Sonreí manifestando la mayor satisfacción y me incliné con cortesía.
—Señores, mi casa es vuestra.
Entonces Pantoja presentó a los tres visitantes. El primero de ellos se llamaba Cohén Pomar. Al escuchar ese nombre me sobresalté. Sabía muy bien quién era, pues llevaba semanas esperando con impaciencia que llegara el momento de conocerlo, por ser nada menos que el amanuense principal de José Nasi. Se trataba de un inteligente hebreo, muy avezado en los negocios, de quien todo el mundo hablaba, porque recorría los mercados para hacer transacciones en nombre de los Mendes. Según el propio Pantoja me había dicho semanas antes, ése debía ser mi mejor contacto para llegar al meollo de mi misión.
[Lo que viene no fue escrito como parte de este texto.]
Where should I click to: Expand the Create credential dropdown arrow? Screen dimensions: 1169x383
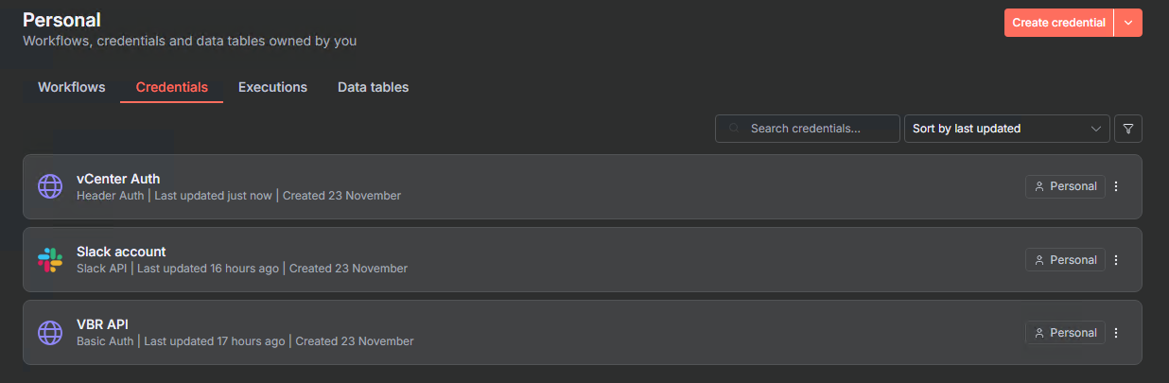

El tal Cohén era joven y altivo, erguido como un gallo. Vestía a la turca; dolmán brillante de color naranja y alto gorro de seda nacarada con reflejos violáceos.
El segundo de los hombres era sin embargo viejo y de aspecto más humilde. Todo en él era judío: sus ojos, la nariz afilada, la ropa de color castaño y el negro casquete que le cubría la coronilla.